So being famous is a tricky business. You hold an uncertain place in the public’s affections. On Twitter the tower/teeter dichotomy is even more bizarre as those famous ones who boast thousands of followers are often plagued by those who love to hate them. Or, as my mother would put it, those who “really can’t stick him!”

Poor Robbie Savage, for example, puts up with loads of banter yet happily retweets the nasty messages posted against him. Former England rugby star Matt Dawson though is less sanguine. He lost it this week, stroppily tweeting, “Not doing anything today. If you don’t want to know about my life stop following me.” It was something along those lines anyway and I have some sympathy for him. Only a bit mind because I also have some sympathy for his love-to-hate followers.

And that’s because I have a confession to make. I really enjoy disliking England’s Chris Ashton. And Dylan Hartley. There’s just something about what I perceive to be their schoolboy arrogance that really gets me. All that swallow-diving and posturing on the pitch. Okay so Ashton, or Ashtray as he is delightfully known in some quarters, is the only player in the history of Six Nations to score four tries in one game, but did he have to perform that idiotic swallow-dive for two of them?

When Shane Williams performs some little acrobatic flourish I swell inside. When Ashton does it I cringe. “Prince of Wings,” I sigh. “Prat of Wings”, I grimace. I realise my Janus facedness and so I’ve chastised myself saying I’m being harsh, that maybe he’s not such a prat in real life.

To that I can now say, “Ha!” There really is nothing quite so gratifying as having your prejudices confirmed. I was at Old Deer Park last Sunday watching London Welsh beat Bedford and earn a place in the final play-offs for a chance to enter the Premiership. It was a joyful clash with the Exiles rising to the occasion.

| Job a |
In the listing, echo the stretch from the line containing "This screenshot has height=481, width=689." through the line containing "coord(343,633)", both included, with no changes.
The passage and the listing are independent of each other.

| Input rows |

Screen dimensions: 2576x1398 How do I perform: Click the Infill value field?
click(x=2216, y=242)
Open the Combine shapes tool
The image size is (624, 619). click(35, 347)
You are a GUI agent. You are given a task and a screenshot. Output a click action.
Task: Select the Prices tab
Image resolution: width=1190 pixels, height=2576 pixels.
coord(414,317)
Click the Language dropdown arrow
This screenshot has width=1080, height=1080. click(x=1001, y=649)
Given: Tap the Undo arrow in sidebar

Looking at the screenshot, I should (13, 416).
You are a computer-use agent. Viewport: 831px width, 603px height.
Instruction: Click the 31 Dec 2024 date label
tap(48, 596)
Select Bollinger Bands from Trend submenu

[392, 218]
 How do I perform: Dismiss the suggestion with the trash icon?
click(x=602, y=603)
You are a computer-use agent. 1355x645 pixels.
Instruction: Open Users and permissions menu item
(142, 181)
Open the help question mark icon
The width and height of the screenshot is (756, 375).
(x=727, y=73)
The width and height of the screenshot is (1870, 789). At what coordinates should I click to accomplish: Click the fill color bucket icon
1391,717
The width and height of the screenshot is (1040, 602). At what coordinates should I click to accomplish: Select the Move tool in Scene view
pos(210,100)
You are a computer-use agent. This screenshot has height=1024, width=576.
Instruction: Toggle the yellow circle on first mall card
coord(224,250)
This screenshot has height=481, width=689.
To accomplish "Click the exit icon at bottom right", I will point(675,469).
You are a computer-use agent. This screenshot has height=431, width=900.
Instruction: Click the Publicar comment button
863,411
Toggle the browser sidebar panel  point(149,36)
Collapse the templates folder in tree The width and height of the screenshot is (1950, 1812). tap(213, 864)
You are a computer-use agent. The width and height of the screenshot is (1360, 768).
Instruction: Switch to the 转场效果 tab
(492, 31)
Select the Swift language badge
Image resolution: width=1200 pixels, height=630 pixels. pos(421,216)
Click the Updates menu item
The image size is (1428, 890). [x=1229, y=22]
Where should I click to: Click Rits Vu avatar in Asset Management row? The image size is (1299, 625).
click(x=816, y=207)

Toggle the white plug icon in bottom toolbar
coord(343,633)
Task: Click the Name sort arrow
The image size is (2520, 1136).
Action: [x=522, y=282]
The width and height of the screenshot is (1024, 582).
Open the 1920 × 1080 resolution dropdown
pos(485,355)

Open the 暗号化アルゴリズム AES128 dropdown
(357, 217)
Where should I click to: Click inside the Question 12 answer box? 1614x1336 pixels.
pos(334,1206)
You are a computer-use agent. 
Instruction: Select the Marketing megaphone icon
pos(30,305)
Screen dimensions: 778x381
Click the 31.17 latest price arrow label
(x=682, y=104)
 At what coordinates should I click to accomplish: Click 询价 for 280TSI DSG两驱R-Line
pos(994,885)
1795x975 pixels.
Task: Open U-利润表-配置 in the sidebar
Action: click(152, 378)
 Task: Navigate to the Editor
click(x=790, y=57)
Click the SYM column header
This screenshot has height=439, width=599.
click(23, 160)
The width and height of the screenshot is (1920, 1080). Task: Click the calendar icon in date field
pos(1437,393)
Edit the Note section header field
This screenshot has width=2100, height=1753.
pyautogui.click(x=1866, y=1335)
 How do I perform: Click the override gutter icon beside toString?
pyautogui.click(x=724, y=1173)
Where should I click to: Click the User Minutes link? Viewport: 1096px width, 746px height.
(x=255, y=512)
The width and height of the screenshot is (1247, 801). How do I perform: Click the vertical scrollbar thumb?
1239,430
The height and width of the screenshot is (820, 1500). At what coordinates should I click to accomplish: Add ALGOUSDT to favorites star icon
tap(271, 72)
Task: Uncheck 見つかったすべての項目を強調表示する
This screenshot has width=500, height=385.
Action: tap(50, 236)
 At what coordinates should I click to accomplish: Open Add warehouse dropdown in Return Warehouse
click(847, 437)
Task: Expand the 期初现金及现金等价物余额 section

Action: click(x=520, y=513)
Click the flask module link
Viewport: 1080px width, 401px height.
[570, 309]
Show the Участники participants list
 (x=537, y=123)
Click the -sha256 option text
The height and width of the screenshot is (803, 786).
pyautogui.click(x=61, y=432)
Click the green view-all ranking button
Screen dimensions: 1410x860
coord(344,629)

| Job b |
Duplicate the passage about fame and rugby players word for word.

| Correct response a |
This screenshot has height=481, width=689.
To accomplish "Click the exit icon at bottom right", I will point(675,469).
You are a computer-use agent. This screenshot has height=431, width=900.
Instruction: Click the Publicar comment button
863,411
Toggle the browser sidebar panel  point(149,36)
Collapse the templates folder in tree The width and height of the screenshot is (1950, 1812). tap(213, 864)
You are a computer-use agent. The width and height of the screenshot is (1360, 768).
Instruction: Switch to the 转场效果 tab
(492, 31)
Select the Swift language badge
Image resolution: width=1200 pixels, height=630 pixels. pos(421,216)
Click the Updates menu item
The image size is (1428, 890). [x=1229, y=22]
Where should I click to: Click Rits Vu avatar in Asset Management row? The image size is (1299, 625).
click(x=816, y=207)

Toggle the white plug icon in bottom toolbar
coord(343,633)

| Correct response b |
So being famous is a tricky business. You hold an uncertain place in the public’s affections. On Twitter the tower/teeter dichotomy is even more bizarre as those famous ones who boast thousands of followers are often plagued by those who love to hate them. Or, as my mother would put it, those who “really can’t stick him!”

Poor Robbie Savage, for example, puts up with loads of banter yet happily retweets the nasty messages posted against him. Former England rugby star Matt Dawson though is less sanguine. He lost it this week, stroppily tweeting, “Not doing anything today. If you don’t want to know about my life stop following me.” It was something along those lines anyway and I have some sympathy for him. Only a bit mind because I also have some sympathy for his love-to-hate followers.

And that’s because I have a confession to make. I really enjoy disliking England’s Chris Ashton. And Dylan Hartley. There’s just something about what I perceive to be their schoolboy arrogance that really gets me. All that swallow-diving and posturing on the pitch. Okay so Ashton, or Ashtray as he is delightfully known in some quarters, is the only player in the history of Six Nations to score four tries in one game, but did he have to perform that idiotic swallow-dive for two of them?

When Shane Williams performs some little acrobatic flourish I swell inside. When Ashton does it I cringe. “Prince of Wings,” I sigh. “Prat of Wings”, I grimace. I realise my Janus facedness and so I’ve chastised myself saying I’m being harsh, that maybe he’s not such a prat in real life.

To that I can now say, “Ha!” There really is nothing quite so gratifying as having your prejudices confirmed. I was at Old Deer Park last Sunday watching London Welsh beat Bedford and earn a place in the final play-offs for a chance to enter the Premiership. It was a joyful clash with the Exiles rising to the occasion.